The City Council finance committee Monday voted unanimously in support of reinvesting the city’s money away from any services being provided by Bank of America—services Treasurer-Collector Martin Brophy said include processing the city’s payroll account—a major change he said that could be beneficial to the city and send a message to big banks like Bank of America.
“It wouldn’t just be symbolic. Bank of America seems to be charging more fees for services—they seem to want to get out of municipal and government services--and I think it would be a beneficial for the city,” Brophy said after Monday night’s meeting.
“I’m not thrilled at times with the products and services they are providing. I’ll go out and solicit local options,” Brophy said.
Brophy said the city uses Bank of America, Rockland Trust, Century and Sovereign banks, and Mass. Municipal Depository Trust for much of its financial services, such as payroll, the city’s health care trust, and dedicated revolving funds.
Brophy said not all local banks can handle municipal and government accounts.
He said Rockland Trust, Webster and Eastern Bank have the capability of providing Brockton the services it needs. However, Brophy said, a move depends on what kind of proposals the local banks can offer the city and if it is more affordable than dealing with Bank of America.
“A lot of Is have to be dotted and Ts crossed to do this,” Brophy said. “This is a major change,” he added.
He said each of those 4 banks handle $80 to $100 million of the city’s money per month.
Meanwhile, resident Bigger and others are doing everything and anything they can to not lose their homes and prevent a further decimation of neighborhoods and cities and towns that are being destroyed by rows and rows of vacant homes.
Bigger said she has worked for the state's DYS for more than 20 years.
She is a single mother making about $45,000 a year who bought a 3-family in Brockton 8 years ago because her lender said she couldn’t afford a one-family, but with rent from a 3-family she would be better off and they would approve her for a loan.
She was strenuously steered toward an adjustable rate mortgage, and other moves were made and other promises made, like because the housing market and property values were exploding 8 years ago, she would pay a lower monthly cost and be able to “flip” the house and refinance in a few months.
Instead the housing market crashed, property values plummeted, and after keeping up with ballooning payments for a while she stopped paying because you can’t get help if you’re paying your mortgage.
When she stopped paying angry foreclosure notices followed.
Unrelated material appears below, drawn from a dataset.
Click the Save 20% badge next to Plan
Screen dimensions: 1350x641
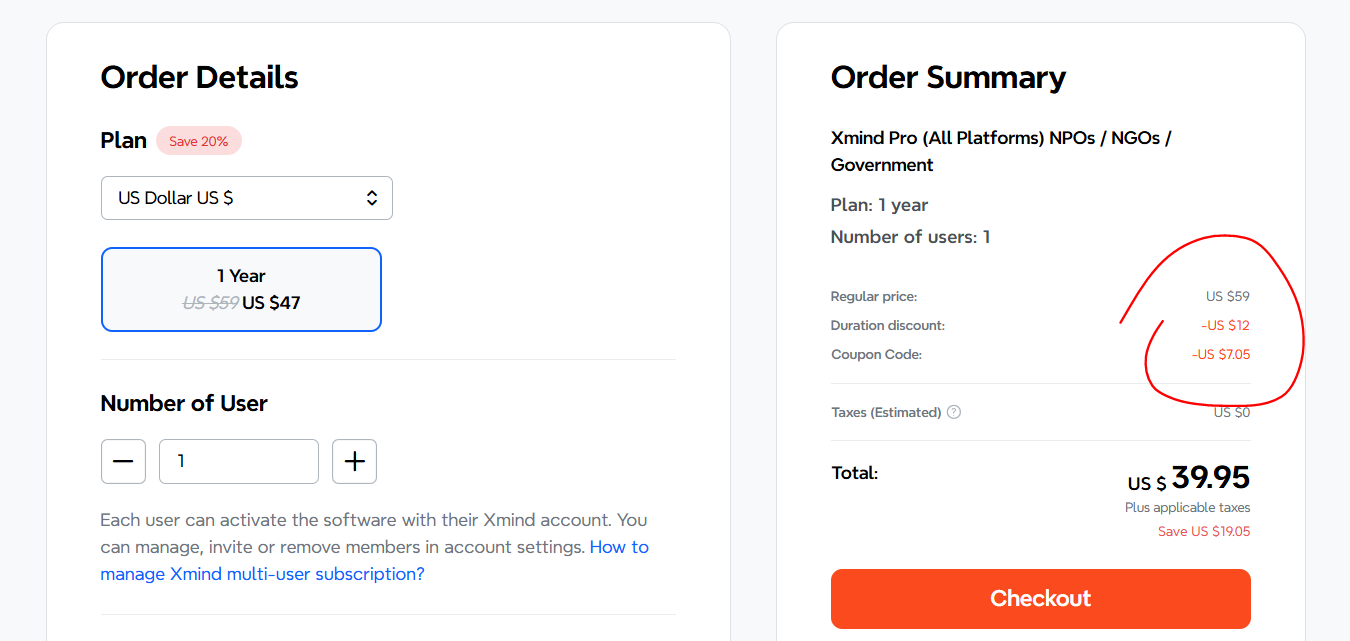coord(198,140)
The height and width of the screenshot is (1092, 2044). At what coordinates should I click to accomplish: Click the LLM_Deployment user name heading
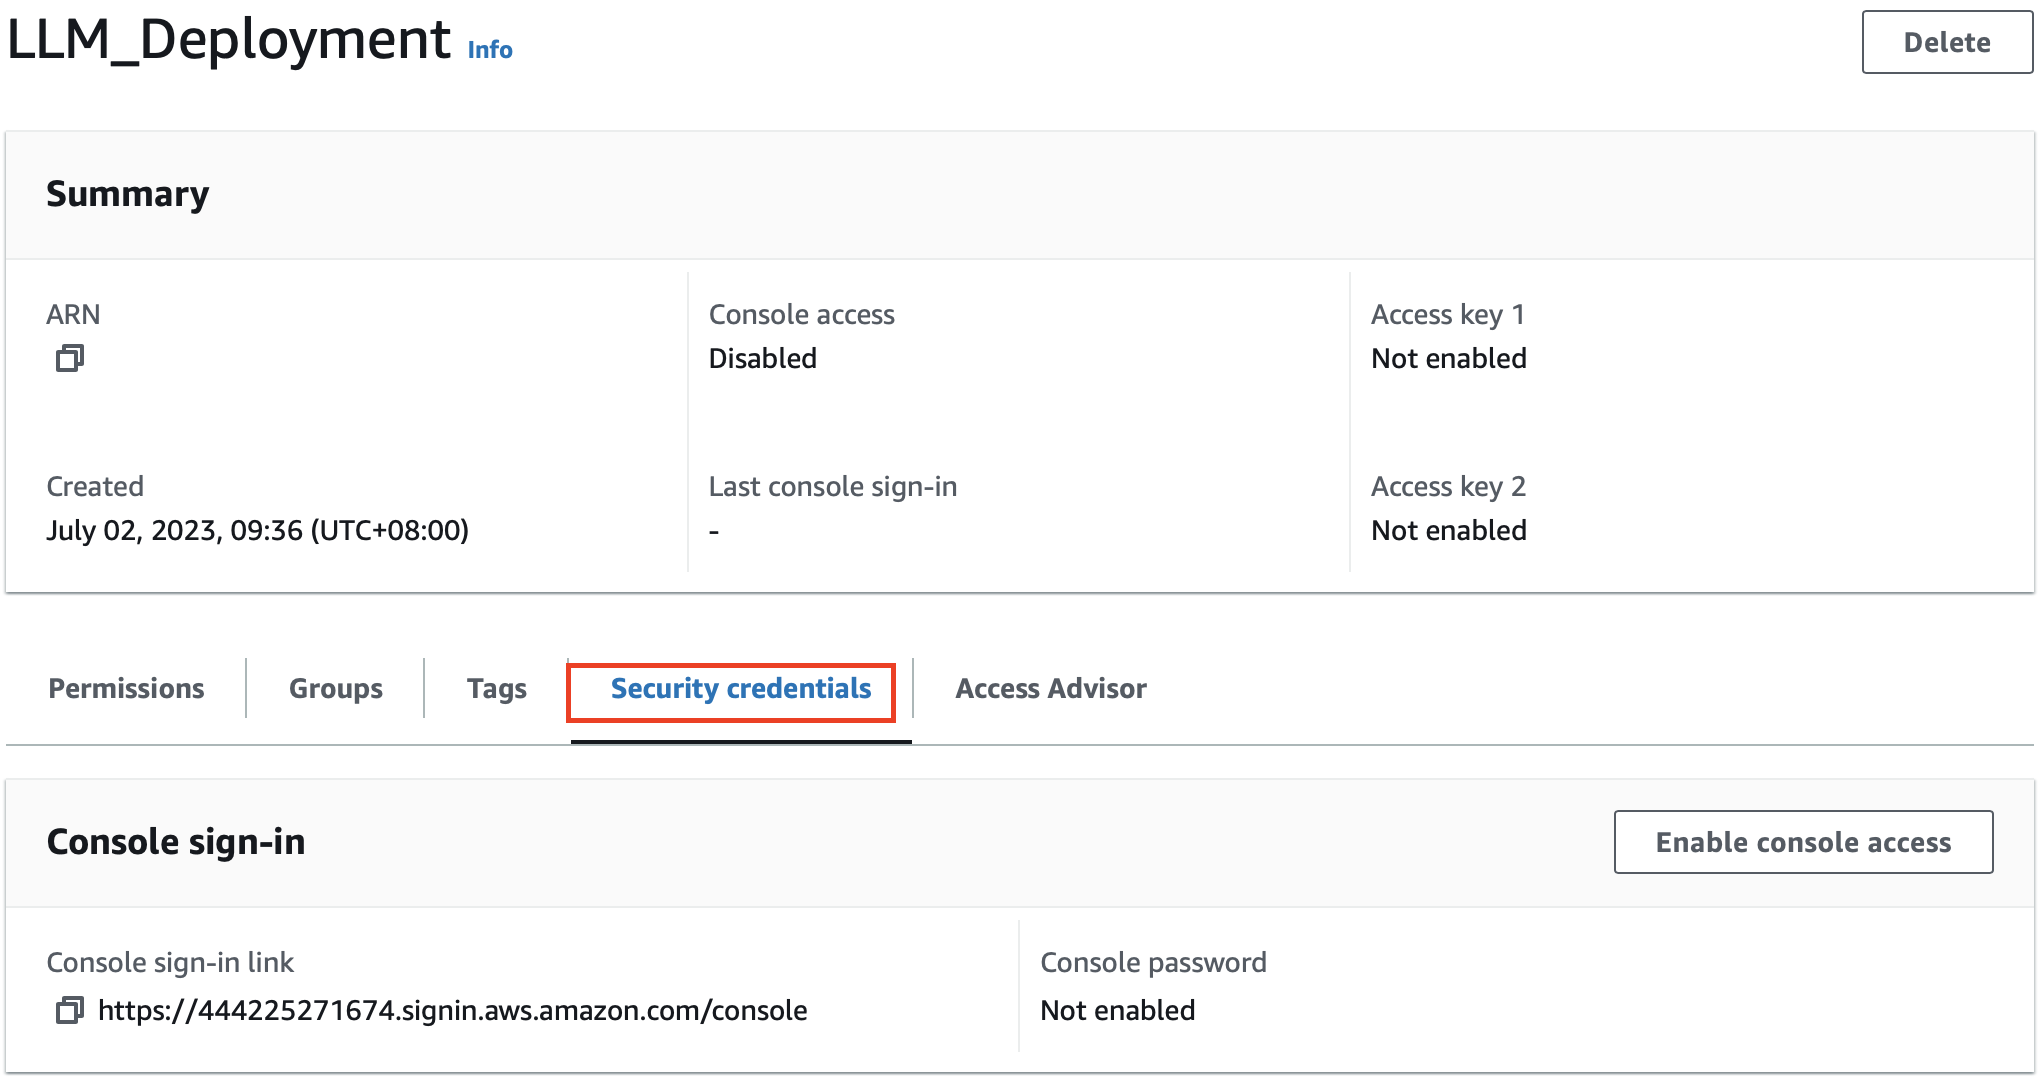point(229,40)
She has been working through different programs to rewrite the loan, but has been stymied by a never ending morass of document searches with Bank of America who transfer her from one department to another with each asking for the same documents and transferring her to other departments until she received bogus company addresses and bogus phone numbers.
She said she owes about $500,000 on a house she bought for $300,000 and it is now worth, “maybe,” $180,000.
Bigger said she has been working with Bank of America to stay in the home, but like millions of other homeowners working with national banks, the bank would rather kick the residents out and put the property up for auction—creating vacant homes where homeless people, transients, thieves and other scavengers come in and sleep, steal copper wiring and pipes, hold parties, and in general create havoc and crime in neighborhoods.
The run-around has been harrowing, Bigger said, and like thousands in Brockton, Fall River, New Bedford and other hard hit areas, she no longer thinks it’s her fault for not understanding the schemes being presented by predatory lenders.
“I’m an educated, hardworking person who has only wanted to own my own home,” Bigger said.